In [1]:
import numpy as np
import tensorflow as tf
from tensorflow import keras
from tensorflow.keras import layers
from tensorflow.keras.layers import TextVectorization
import pandas as pd
import csv
import re
import os
import pathlib
import random
import string
import unicodedata
import codecs
from io import open


In [2]:
# !unzip "./datasets/cornell_movie_dialogs_corpus.zip"
# !unzip -q "datasets/glove.6B.zip"

In [3]:
corpus_name = "cornell movie-dialogs corpus"
corpus = os.path.join("./datasets", corpus_name)

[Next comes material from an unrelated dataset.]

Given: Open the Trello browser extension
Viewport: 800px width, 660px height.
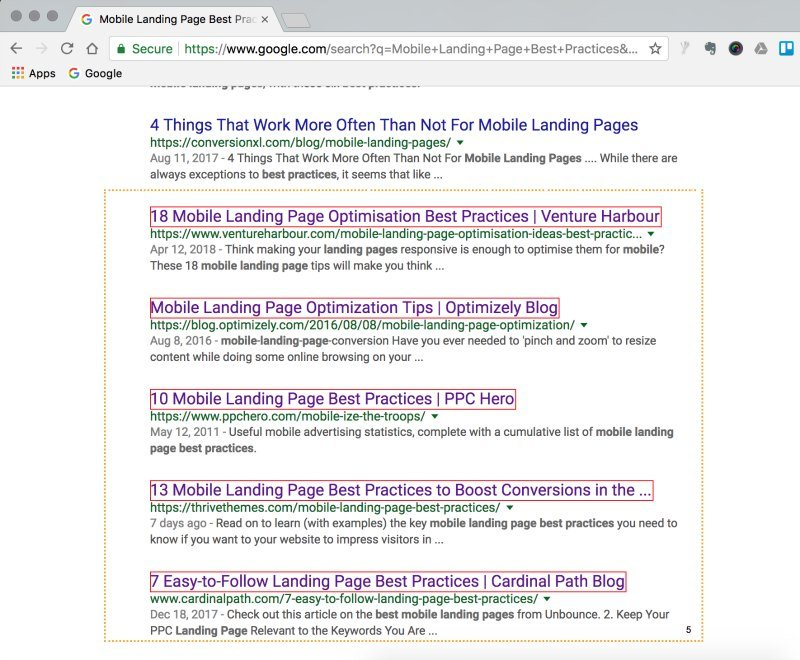Looking at the screenshot, I should pyautogui.click(x=785, y=48).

def printlines(file, n=10):
    with open(file, 'rb') as datafile:
        lines = datafile.readlines()

        for line in lines[:n]:
            print(line)


printlines(os.path.join(corpus, "movie_lines.txt"))


b'L1045 +++$+++ u0 +++$+++ m0 +++$+++ BIANCA +++$+++ They do not!\n'
b'L1044 +++$+++ u2 +++$+++ m0 +++$+++ CAMERON +++$+++ They do to!\n'
b'L985 +++$+++ u0 +++$+++ m0 +++$+++ BIANCA +++$+++ I hope so.\n'
b'L984 +++$+++ u2 +++$+++ m0 +++$+++ CAMERON +++$+++ She okay?\n'
b"L925 +++$+++ u0 +++$+++ m0 +++$+++ BIANCA +++$+++ Let's go.\n"
b'L924 +++$+++ u2 +++$+++ m0 +++$+++ CAMERON +++$+++ Wow\n'
b"L872 +++$+++ u0 +++$+++ m0 +++$+++ BIANCA +++$+++ Okay -- you're gonna need to learn how to lie.\n"
b'L871 +++$+++ u2 +++$+++ m0 +++$+++ CAMERON +++$+++ No\n'
b'L870 +++$+++ u0 +++$+++ m0 +++$+++ BIANCA +++$+++ I\'m kidding.  You know how sometimes you just become this "persona"?  And you don\'t know how to quit?\n'
b'L869 +++$+++ u0 +++$+++ m0 +++$+++ BIANCA +++$+++ Like my fear of wearing pastels?\n'


In [4]:
# Splits lines into dictionary of fields
def loadLines(filename, fields):
    lines = {}
    with open(filename, 'r', encoding="iso-8859-1") as f:
        for line in f:
            values = line.split(" +++$+++ ")

            lineObj = {}

            for i, field in enumerate(fields):
                lineObj[field] = values[i]
      
            lines[lineObj["lineID"]] = lineObj

    return lines


# Group fields according to convertions or movie_conversations
def loadConversations(filename, fields, lines):
    conversations = []
    with open(filename, 'r', encoding="iso-8859-1") as f:
        for line in f:
            values = line.split(" +++$+++ ")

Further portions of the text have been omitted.